Athens Transit
- Old logo used by Athens Transit (until 2018)
- Founded: 1976
- Headquarters: Athens, Georgia, United States
- Service area: Athens-Clarke County
- Service type: Fixed route On-demand Paratransit
- Routes: 18
- Stops: 500
- Hubs: Athens Multi-Modal Transportation Center (primary) Georgia Square Mall North Ave. Piggly Wiggly
- Fleet: 32 buses 8 vans
- Annual ridership: 1,200,000 (2023)
- Fuel type: Diesel
- Operator: Unified Government of Athens-Clarke County
- Director: Victor Pope
- Website: Official website

= Athens Transit =

Bus public transit system in Athens, Georgia

Athens-Clarke County Transit (ACC Transit or Athens Transit) is the bus public transit system in Athens, Georgia, United States. The system was started in 1976, and today 18 routes operate throughout the city. The whole system is fare-free. Most bus routes have the buses stop at a given location once per hour during operating hours.

==History==
Athens Transit and UGA Campus Transit buses were part of an early trial of biodiesel fuel during the 1996 Olympics.
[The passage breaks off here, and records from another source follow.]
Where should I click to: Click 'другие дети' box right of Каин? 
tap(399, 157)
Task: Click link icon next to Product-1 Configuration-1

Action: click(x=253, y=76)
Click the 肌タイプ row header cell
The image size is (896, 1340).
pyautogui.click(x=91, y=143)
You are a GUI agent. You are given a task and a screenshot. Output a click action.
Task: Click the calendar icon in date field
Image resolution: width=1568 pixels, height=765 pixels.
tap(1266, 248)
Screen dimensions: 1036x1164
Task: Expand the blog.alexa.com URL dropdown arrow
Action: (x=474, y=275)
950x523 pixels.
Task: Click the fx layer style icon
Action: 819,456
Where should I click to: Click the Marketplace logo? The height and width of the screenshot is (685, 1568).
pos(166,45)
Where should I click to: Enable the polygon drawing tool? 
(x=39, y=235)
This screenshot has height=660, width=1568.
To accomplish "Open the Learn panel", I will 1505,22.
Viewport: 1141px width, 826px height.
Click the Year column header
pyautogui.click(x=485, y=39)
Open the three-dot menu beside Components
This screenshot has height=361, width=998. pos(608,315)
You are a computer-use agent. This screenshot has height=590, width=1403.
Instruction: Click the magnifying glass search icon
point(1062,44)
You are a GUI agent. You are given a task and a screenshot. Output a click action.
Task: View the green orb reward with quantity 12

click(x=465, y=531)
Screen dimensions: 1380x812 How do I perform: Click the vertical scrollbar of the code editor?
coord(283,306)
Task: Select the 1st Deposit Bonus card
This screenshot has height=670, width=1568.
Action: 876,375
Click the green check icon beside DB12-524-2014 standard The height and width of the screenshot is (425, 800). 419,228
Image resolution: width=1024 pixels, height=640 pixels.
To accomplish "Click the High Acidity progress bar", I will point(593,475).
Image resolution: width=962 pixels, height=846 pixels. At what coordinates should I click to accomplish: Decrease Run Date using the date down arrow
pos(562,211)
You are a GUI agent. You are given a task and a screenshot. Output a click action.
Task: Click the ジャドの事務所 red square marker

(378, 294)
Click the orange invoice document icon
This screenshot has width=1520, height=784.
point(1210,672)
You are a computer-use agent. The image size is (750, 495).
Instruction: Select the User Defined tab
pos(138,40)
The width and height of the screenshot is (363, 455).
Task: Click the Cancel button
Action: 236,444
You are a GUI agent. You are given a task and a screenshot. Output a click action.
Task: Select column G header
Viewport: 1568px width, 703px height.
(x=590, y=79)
Athens Transit was formerly known as "The Bus" but in 2018 it was changed to its current branding as "Athens-Clarke County Transit" as it was one of the few remaining A-CC services that did not refer to "Athens-Clarke" in its name.

==Routes==
As of August 2025, ACC Transit operates 18 routes. Most routes are designed as loops, with outbound buses on a given route not returning on the same streets. This can prove confusing, but major streets generally have two routes serving them: one outbound, and one inbound. Most routes terminate at the Athens Multi-Modal Transportation Center, which was built in 2006 on a brownfield near the North Oconee River. The Multi-Modal Center was a winner of the 2007 Innovative Design in Engineering and Architecture award from the American Institute of Steel Construction, and it is designed to accommodate a future "Brain Train" to Atlanta.